Saturday, February 10, 2007

Refutin' Putin

At the 43rd Munich Conference on Security Policy, Russian President Putin harshly criticized the US and NATO.

Attacking the concept of a "unipolar" world in which the US was the sole superpower, he said: "What is a unipolar world? No matter how we beautify this term it means one single centre of power, one single centre of force and one single master."

"It has nothing in common with democracy because that is the opinion of the majority taking into account the minority opinion," he told the gathering of top security and defence officials "People are always teaching us democracy but the people who teach us democracy don't want to learn it themselves," he said.

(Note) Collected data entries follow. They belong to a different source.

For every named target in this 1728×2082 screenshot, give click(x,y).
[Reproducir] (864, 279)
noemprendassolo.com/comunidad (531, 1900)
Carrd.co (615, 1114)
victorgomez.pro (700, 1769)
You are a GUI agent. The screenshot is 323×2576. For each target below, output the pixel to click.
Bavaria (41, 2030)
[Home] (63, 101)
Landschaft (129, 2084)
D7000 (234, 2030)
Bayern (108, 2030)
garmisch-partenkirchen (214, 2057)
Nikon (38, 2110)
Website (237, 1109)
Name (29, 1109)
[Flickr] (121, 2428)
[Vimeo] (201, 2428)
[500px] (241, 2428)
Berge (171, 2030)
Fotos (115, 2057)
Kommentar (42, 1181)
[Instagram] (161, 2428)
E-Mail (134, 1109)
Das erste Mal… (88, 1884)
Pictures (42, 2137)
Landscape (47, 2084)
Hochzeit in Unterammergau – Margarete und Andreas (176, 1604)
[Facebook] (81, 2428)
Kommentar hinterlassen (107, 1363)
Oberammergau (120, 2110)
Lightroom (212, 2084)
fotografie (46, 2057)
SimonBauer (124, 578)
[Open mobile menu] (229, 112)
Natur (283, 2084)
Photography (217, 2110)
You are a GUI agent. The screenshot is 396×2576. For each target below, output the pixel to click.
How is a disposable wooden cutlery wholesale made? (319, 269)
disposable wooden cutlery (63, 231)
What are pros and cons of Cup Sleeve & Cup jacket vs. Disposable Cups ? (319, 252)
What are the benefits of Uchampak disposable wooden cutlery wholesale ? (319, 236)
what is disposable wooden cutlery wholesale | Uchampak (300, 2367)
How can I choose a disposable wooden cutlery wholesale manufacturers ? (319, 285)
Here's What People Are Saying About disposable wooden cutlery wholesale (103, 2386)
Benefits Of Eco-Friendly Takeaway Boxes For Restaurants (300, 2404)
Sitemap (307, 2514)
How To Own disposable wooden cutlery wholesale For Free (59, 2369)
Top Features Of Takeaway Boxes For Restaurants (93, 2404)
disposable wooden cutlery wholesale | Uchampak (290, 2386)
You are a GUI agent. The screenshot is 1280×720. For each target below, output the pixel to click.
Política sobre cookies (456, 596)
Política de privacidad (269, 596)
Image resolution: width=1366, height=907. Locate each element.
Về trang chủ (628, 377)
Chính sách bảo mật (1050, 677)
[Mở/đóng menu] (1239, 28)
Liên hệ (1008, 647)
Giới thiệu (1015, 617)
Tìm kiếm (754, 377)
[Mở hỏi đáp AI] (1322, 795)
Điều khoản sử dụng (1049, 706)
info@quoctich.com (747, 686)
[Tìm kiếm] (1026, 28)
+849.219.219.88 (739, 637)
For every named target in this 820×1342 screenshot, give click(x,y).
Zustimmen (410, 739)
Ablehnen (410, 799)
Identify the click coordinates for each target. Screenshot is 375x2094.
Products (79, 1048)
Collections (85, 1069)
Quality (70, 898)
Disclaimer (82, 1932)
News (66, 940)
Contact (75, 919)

I thought Senator John McCain rather effectively addressed Putin's comments, among other issues.
Today’s world is not unipolar. The United States did not single-handedly win the Cold War in some unilateral victory. The transatlantic alliance won the Cold War, and there are power centers on every continent today. Russian leaders’ apparent belief to the contrary raises a number of difficult questions. Will Russia’s autocratic turn become more pronounced, its foreign policy more opposed to the principles of the western democracies and its energy policy used as a tool of intimidation? Or will it build, in partnership with the West, a democratic country that contributes to the international rules-based system? While our hopes are obviously for the latter choice, recent events suggest a turn toward the former. This is unfortunate, and the U.S. and Europe need to take today’s Russian realities into account as we form our policies. Moscow must understand that it cannot enjoy a genuine partnership with the West so long as its actions, at home and abroad, conflict so fundamentally with the core values of the Euro-Atlantic democracies. In today’s multipolar world, there is no place for needless confrontation, and I would hope that Russia’s leaders would realize and understand this truth.